3. The fan rotor testing device according to claim 2, characterized in that: The infrared transmission device (12) includes a fixed base (122) fixedly connected to the outer surface of the protective cabin (11). Two horizontally transmitted infrared rays (123) are provided at one end of the fixed base (122) away from the infrared transmission device (12) on the same horizontal plane. A vertically transmitted infrared ray (121) is fixedly connected to the top of the fixed base (122). The vertically transmitted infrared ray (121) and the horizontally transmitted infrared ray (123) are perpendicular to each other.
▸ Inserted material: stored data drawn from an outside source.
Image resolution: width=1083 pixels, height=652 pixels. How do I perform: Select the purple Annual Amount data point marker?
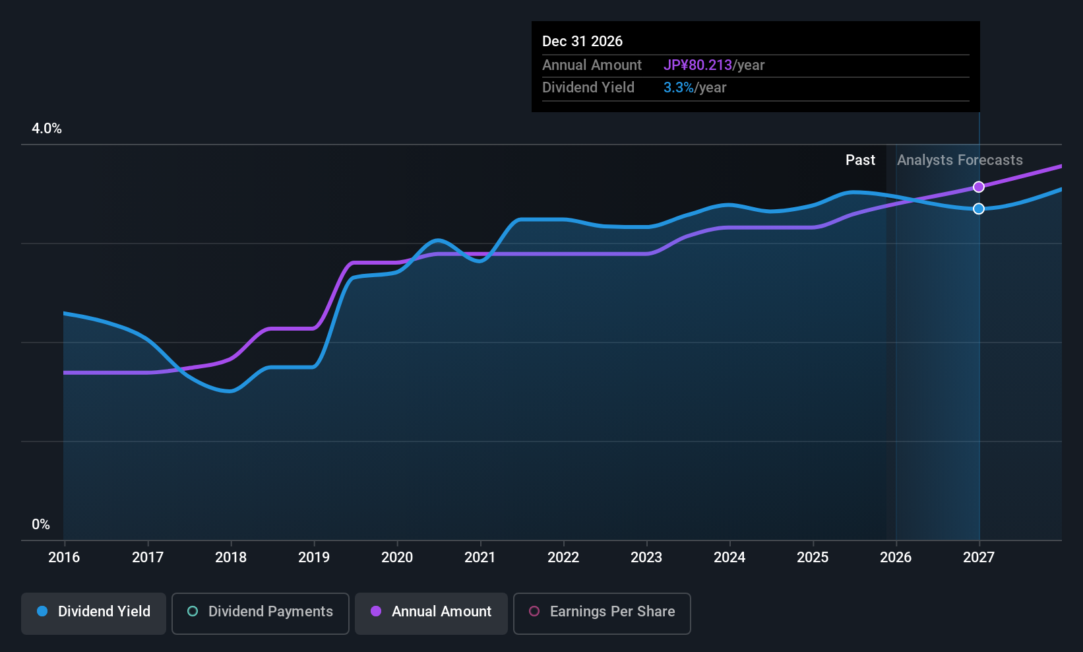pos(979,187)
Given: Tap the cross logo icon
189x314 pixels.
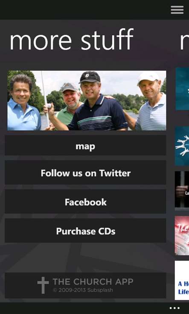Looking at the screenshot, I should point(43,285).
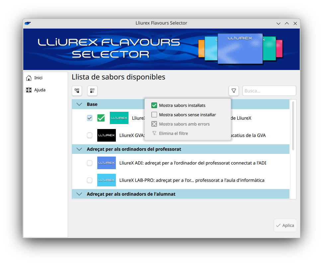Check the LliureX LAB-PRO flavour checkbox

(90, 180)
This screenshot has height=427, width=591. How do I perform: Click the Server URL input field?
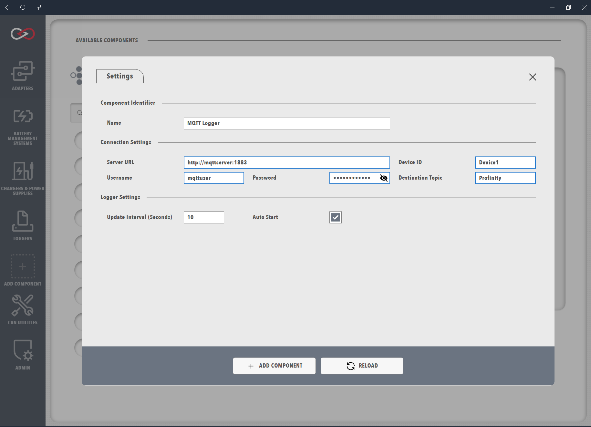tap(286, 162)
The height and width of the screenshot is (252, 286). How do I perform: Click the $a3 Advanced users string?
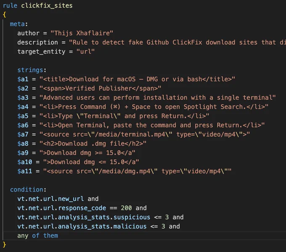click(158, 97)
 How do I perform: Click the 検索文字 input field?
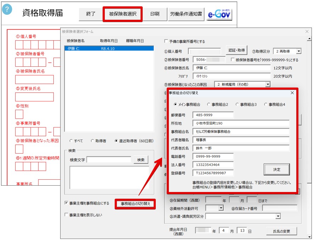pyautogui.click(x=109, y=160)
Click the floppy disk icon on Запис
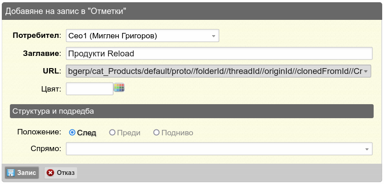The height and width of the screenshot is (184, 384). [10, 173]
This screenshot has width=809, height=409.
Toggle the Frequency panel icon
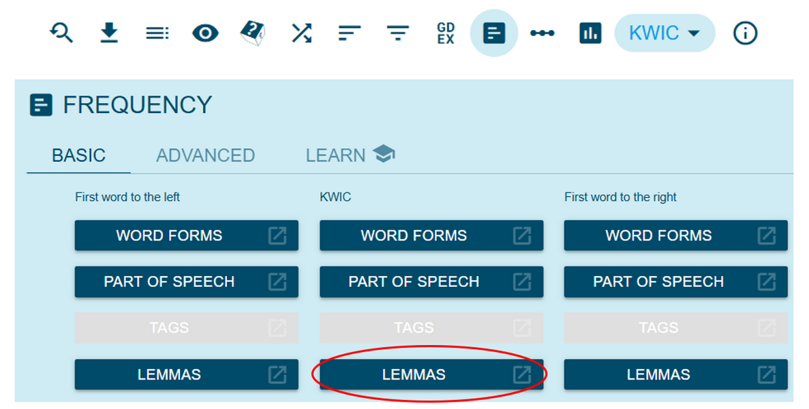(493, 33)
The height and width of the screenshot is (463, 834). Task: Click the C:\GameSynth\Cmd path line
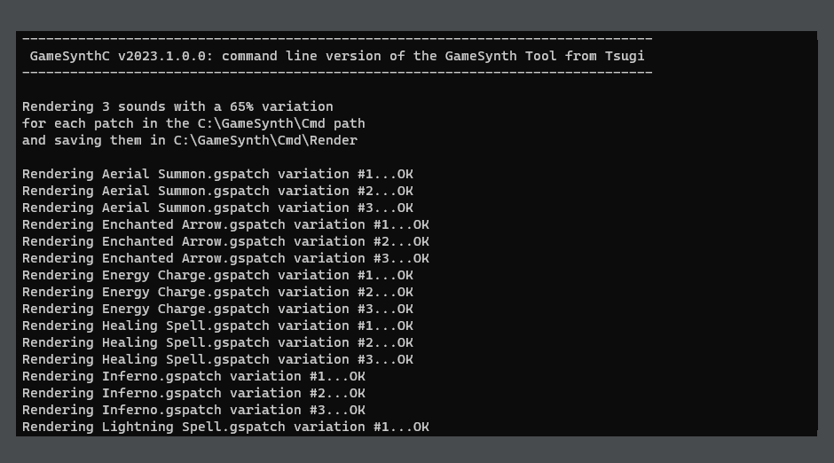coord(193,123)
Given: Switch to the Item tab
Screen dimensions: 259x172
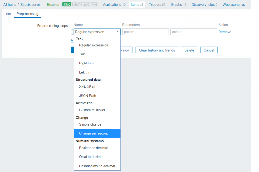Looking at the screenshot, I should tap(8, 14).
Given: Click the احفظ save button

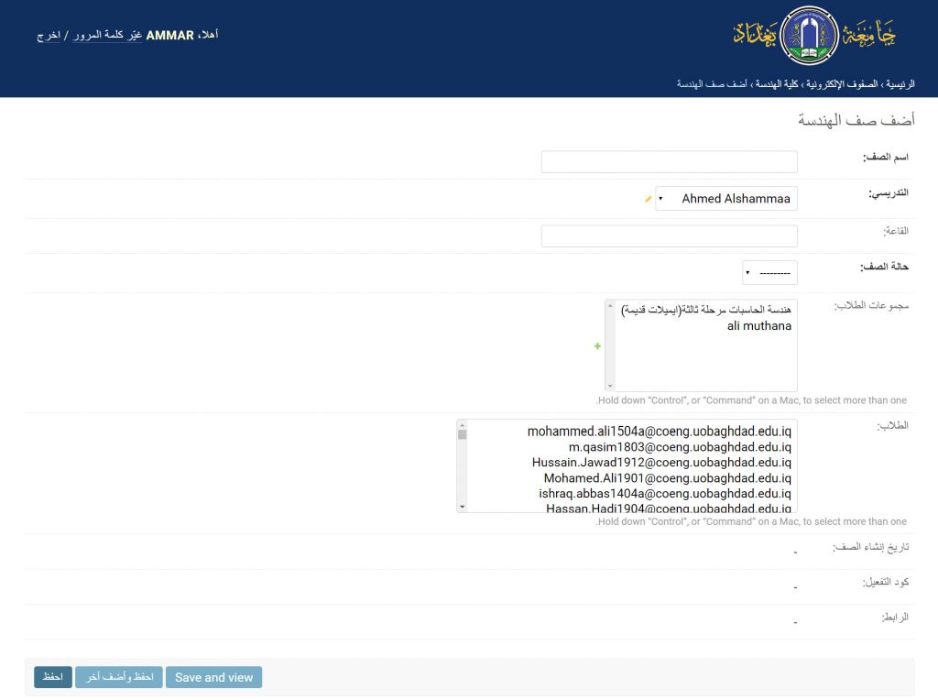Looking at the screenshot, I should tap(53, 677).
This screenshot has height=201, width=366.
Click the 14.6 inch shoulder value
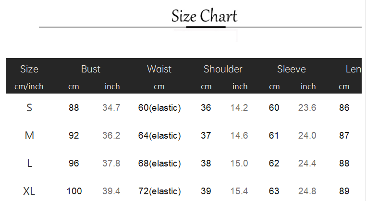click(239, 136)
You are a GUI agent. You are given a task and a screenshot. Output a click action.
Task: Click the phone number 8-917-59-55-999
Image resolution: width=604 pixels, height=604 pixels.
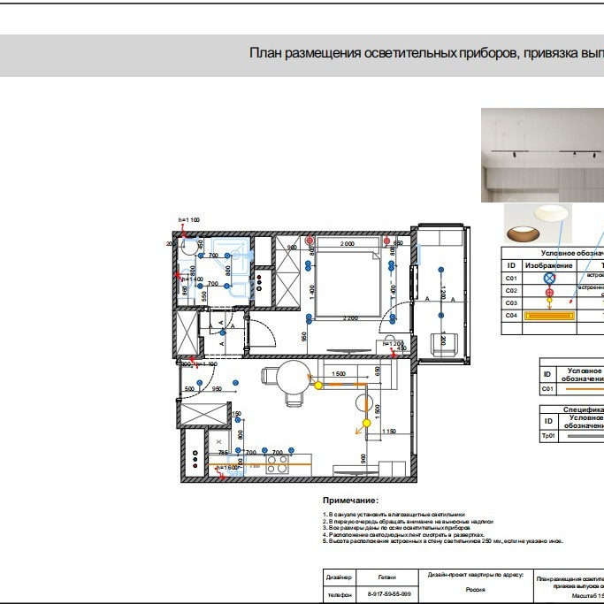[x=388, y=594]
4. The fan rotor testing device according to claim 3, characterized in that: The support base (14) includes a base body (141) fixedly connected to the middle of the outer surface of the lower protective chamber (11), and a main support spring (142) is fixedly connected to the middle of the bottom end of the base body (141).

5. A fan rotor testing device according to claim 4, characterized in that: The base body (141) has four outward corners at the bottom of each of the four auxiliary support springs (143), and the bottom ends of the main support spring (142) and the auxiliary support springs (143) are fixedly connected to the top of the device base (4).

6. The fan rotor testing device according to claim 1, characterized in that: The clamping assembly (13) includes an opening and closing fixing clamp (135). The right end of the opening and closing fixing clamp (135) on the right side is fixedly connected to the right end of the inner side of the lower protective chamber (11). A sleeve (133) is sleeved and connected to the inner side of the opening and closing fixing clamp (135) on the left side. The left end of the sleeve (133) extends to the outer side of the left end of the protective chamber (11). A rotor sleeve (134) is rotatably connected to the right side of the inner side of the sleeve (133).

7. A fan rotor testing device according to claim 6, characterized in that: An isolation plate (132) is fixedly connected to the left end of the sleeve (133), and an isolation spring (131) is fixedly connected to the left end of the isolation plate (132). The left end of the isolation spring (131) is fixedly connected to the outside of the infrared trajectory measuring plate (22).